The love of her life is an elderly alligator named “Swamp Thing.”
Her name is Gabby Scampone, she’s 22 years old, and she’s voluntarily taken on a career that would make more than a few men twice her age break out in a cold sweat.
The UK Daily Mail highlights the story of Scampone, a New York native who now lives in Fort Lauderdale, Florida and has dedicated her life to the care and transportation of alligators.
Yes, the big reptiles with the humungous jaws filled with teeth.
Primarily, she relocates alligators from areas such as back gardens and lakes, where they’ve been deemed to be “nuisance alligators,” meaning threats to people or livestock around them. When the gators would rather stay put, she wrestles them into compliance. She says of her job:
So sometimes they are in swimming pools or on a golf course, a lot of the time people just don’t want them in their backyard, in their canal or pond. Because they are afraid of them, so we go and we save them.

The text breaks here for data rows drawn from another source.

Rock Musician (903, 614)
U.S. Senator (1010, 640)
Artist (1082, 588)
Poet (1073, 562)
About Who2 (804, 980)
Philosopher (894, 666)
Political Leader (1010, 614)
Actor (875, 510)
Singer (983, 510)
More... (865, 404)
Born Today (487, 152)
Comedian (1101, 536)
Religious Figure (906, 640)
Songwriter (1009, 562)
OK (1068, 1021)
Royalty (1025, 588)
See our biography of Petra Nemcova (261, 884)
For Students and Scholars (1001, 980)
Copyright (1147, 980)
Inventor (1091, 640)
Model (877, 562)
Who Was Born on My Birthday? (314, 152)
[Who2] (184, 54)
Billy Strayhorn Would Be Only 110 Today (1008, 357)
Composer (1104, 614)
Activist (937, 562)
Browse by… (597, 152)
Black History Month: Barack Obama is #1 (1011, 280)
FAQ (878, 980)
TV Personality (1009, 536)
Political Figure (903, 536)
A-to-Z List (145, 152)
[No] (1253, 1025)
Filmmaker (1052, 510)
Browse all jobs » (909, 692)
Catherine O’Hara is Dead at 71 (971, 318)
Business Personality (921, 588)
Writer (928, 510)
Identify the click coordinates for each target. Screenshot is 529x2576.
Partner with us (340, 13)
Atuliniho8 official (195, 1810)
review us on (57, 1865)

Most of the trappers won’t save the alligators, they will catch it and kill it because that is the way they get paid. Paul and I, we don’t kill the alligator, so we will go and we will catch them.
It is sad removing them from the only place they know as home. But if we don’t do it, other trappers are going to.
Scampone also works as a volunteer for Everglades Holiday Park. Every day there, she puts on a show that consists of wrestling the alligators and educating viewers about the beasts. She takes the opportunity to clear up common misconceptions about the scary-looking creatures.
A lot of people, 95 per cent, think that the alligators are going to chase them and eat them and kill you.
They are not going to kill you and attack you for no reason. They don’t want anything to do with you, they are not going to chase you. They are not going to jump out of the water and try to eat you.
They want to be left alone. People get bit if they are feeding the alligator, harassing the animal, but they are pretty chill, even in the wild. They don’t want anything to do with you.
So what about Swamp Thing, who we mentioned at the beginning? One of the elderly fella’s back legs is permanently broken and he has a cataract in one of his eyes. Still, Scampone is quite fond of him:
He is more of a pet; we don’t really use him for shows. But he is just really sweet, he has his own routine.
Every single morning when we clean the pit, he will go and let the water just push in his face. You know, just lay there and he will let me cuddle with him. He is a sweetheart and I love him.
Personally, I have a hard time imagining “sweetheart” would be the first word that came to mind, but to each their own.
Scampone admits that her job’s unusual hours and short-notice responsibilities take a toll on her social life, but the job remains a “dream” she’s wholly committed to and intends to stick with for the long term.